= EXTRACTED RECORDS =

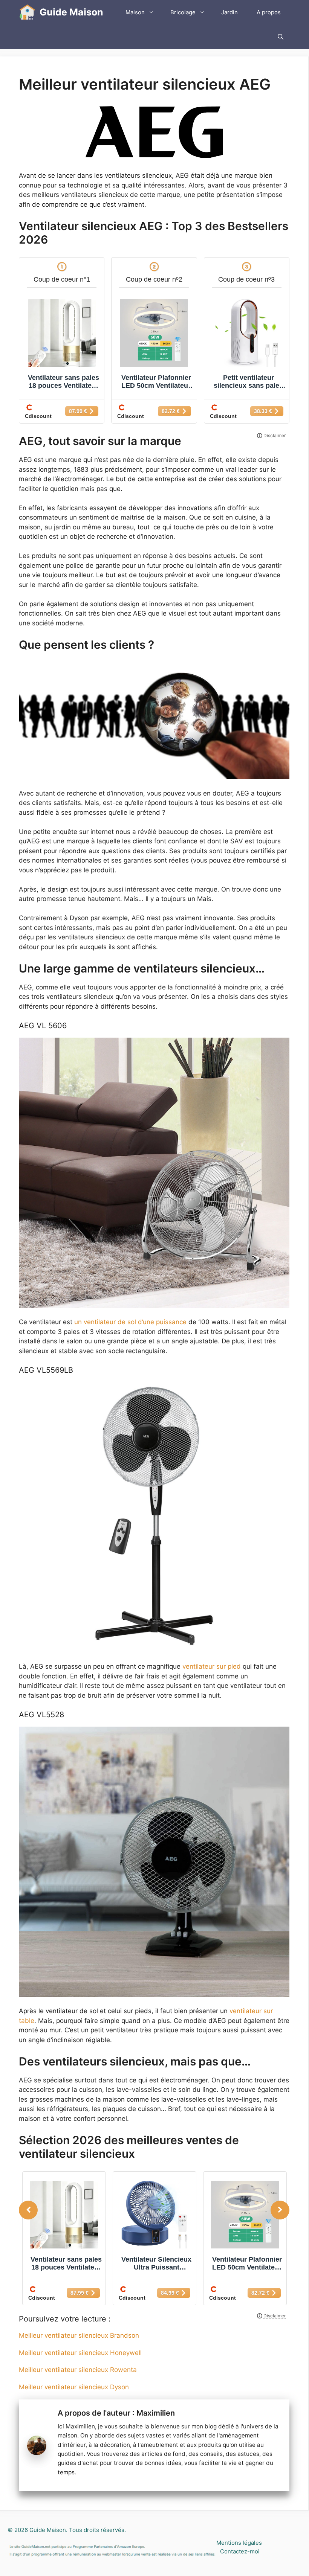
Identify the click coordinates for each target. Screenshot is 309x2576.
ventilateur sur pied (211, 1666)
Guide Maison (71, 12)
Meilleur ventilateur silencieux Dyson (74, 2387)
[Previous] (28, 2210)
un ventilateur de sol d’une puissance (130, 1322)
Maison (135, 12)
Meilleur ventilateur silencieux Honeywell (80, 2353)
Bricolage (183, 12)
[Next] (280, 2210)
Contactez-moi (240, 2551)
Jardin (229, 12)
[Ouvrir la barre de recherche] (280, 36)
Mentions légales (239, 2542)
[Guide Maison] (27, 12)
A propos (269, 12)
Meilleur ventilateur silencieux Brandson (79, 2335)
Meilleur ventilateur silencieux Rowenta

= THE TASK =
What is needed is an exact copy of the lines from the one holding "Jardin (229, 12)" through the final line of the material.

= PROBLEM SOLUTION =
Jardin (229, 12)
[Ouvrir la barre de recherche] (280, 36)
Mentions légales (239, 2542)
[Guide Maison] (27, 12)
A propos (269, 12)
Meilleur ventilateur silencieux Brandson (79, 2335)
Meilleur ventilateur silencieux Rowenta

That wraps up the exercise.